(Items listed in a dataset)
┄┄┄┄┄┄┄┄┄┄
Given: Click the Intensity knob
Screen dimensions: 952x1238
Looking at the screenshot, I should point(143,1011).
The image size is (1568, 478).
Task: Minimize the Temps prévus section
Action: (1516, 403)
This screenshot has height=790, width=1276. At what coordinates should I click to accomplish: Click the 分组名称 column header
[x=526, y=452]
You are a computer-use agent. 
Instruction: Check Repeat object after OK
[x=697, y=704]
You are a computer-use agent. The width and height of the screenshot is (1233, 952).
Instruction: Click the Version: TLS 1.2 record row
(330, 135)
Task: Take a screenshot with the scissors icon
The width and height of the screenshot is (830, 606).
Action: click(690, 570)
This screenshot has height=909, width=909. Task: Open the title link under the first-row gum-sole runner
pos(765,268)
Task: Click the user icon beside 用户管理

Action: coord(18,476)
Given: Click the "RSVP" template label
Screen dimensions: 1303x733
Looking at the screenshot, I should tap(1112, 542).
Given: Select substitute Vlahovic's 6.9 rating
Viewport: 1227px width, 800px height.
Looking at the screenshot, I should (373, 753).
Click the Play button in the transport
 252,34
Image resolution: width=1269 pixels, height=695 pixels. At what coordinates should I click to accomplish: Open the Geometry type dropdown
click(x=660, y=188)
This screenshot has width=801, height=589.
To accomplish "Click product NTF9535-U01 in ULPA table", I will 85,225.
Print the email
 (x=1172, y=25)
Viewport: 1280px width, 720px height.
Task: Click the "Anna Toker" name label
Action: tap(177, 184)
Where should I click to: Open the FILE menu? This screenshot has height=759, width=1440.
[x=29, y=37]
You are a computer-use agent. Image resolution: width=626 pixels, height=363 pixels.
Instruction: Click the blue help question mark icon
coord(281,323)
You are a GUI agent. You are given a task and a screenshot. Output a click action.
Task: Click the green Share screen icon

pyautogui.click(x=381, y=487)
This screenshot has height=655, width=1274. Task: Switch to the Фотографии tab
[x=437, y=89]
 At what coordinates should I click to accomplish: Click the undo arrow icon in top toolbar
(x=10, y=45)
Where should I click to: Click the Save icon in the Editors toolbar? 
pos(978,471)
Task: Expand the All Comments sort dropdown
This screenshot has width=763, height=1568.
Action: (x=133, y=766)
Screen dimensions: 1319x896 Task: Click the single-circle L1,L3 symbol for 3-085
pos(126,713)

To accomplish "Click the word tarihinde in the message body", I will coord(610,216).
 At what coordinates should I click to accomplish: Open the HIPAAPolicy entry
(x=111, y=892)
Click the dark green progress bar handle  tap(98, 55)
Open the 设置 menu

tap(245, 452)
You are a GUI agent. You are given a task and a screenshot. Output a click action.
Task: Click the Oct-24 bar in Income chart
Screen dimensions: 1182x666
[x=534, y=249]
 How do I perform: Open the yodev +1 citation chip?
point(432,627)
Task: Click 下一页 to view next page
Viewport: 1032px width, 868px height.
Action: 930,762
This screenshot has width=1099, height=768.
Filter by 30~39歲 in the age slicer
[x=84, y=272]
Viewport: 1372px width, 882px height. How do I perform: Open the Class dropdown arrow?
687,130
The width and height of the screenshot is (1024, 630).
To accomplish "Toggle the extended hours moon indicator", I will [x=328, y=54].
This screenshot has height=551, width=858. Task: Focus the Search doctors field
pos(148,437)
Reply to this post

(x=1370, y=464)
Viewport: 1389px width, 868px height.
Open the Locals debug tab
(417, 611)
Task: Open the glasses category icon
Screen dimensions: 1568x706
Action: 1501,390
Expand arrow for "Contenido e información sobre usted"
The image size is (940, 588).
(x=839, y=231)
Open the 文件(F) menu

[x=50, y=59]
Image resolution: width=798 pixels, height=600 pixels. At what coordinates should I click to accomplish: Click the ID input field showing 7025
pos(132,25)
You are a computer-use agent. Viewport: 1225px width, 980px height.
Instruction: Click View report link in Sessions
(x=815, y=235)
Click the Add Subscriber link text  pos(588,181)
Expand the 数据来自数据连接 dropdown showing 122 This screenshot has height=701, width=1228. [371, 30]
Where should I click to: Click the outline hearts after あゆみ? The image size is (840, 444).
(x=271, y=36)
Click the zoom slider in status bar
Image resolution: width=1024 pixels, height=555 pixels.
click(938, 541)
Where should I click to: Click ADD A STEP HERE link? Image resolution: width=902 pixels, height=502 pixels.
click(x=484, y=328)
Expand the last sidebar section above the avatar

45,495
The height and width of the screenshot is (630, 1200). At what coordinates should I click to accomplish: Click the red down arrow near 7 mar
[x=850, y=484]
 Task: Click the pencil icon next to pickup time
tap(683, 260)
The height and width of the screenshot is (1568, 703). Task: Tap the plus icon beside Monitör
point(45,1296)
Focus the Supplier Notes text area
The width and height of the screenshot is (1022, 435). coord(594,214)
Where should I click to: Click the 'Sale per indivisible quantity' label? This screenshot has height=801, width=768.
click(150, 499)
┄┄┄┄┄┄┄┄┄┄
Show the lines from the data above that contain the string "agent".

> **Exercise output**
You are a computer-use agent. 
You are a computer-use agent. The width and height of the screenshot is (1233, 952).
You are a computer-use agent. Image resolution: width=626 pixels, height=363 pixels.
You are a GUI agent. You are given a task and a screenshot. Output a click action.
You are a GUI agent. You are given a task and a screenshot. Output a click action.
You are a computer-use agent. Viewport: 1225px width, 980px height.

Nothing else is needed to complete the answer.